In a nutshell: The User-Agent is a string of text in the HTTP header designed to identify what browser, device, and operating system the netizen is using to visit a website. Someone discovered that by turning this mechanism back to 2017, it’s possible to force YouTube to work on adblock-powered systems again.
YouTube recently started a new “experiment” to annoy users with adblock extensions on their browsers, trying to force a substantial number of them to either allow advertising on the site or pay for the YouTube Premium subscription. The experiment turned out to be an incredibly engaging incentive for finding even more ways to disable YouTube’s new anti-adblocker campaign.
We can confirm that the latest version of Mozilla Firefox along with the uBlock Origin extension work pretty well at hiding advertising on YouTube. According to a software engineer and “malware enthusiast” known as “Enderman” on Twitter/X, the same result can be achieved by changing the browser’s user-agent to “Windows Phone,” which is rather surprising, considering that the Windows Phone platform has been dead for at least six years.
Microsoft officially pulled the plug on the company’s ill-fated mobile operating system in 2017, just three years after its original debut on the market. The inability to watch YouTube videos was always one of the biggest issues with the platform, as Google actively tried (and succeeded) to sabotage whatever “official” YouTube support Microsoft attempted to implement in the OS.
Now, Enderman confirmed that the Windows Phone can get its just revenge against Google and YouTube’s unwillingness to support the mobile platform. By employing a user-agent spoofer to change the browser’s identity to Windows Phone, ads are blocked again. The company states the ad-blockers violate YouTube’s Terms of Service, the software engineer remarked, but user-agent spoofers definitely don’t.
Agent spoofers are widely available on major web browsers, and Google is even providing its own official extension for Chrome. The extension is seemingly targeted at users sick of “some archaic site blocking” while visiting problematic websites, but it should work pretty well as a Windows Phone-powered anti-ad-blocker blocker as well.

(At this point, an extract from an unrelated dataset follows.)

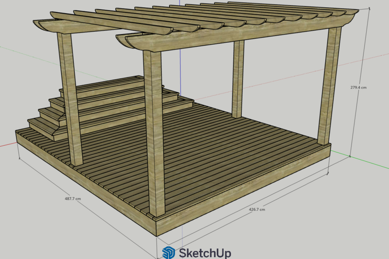Click the SketchUp wordmark text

While the user-agent spoofing trick seems to work for now, the future of advertising-free binge-watching on YouTube is always uncertain. Google could update its adblock-detecting techniques to counter Windows Phone’s sudden increase in popularity, or it could even decide to conclude its experiment without further pushing resourceful users to try new, creative ways to fight the renewed anti-adblocker effort.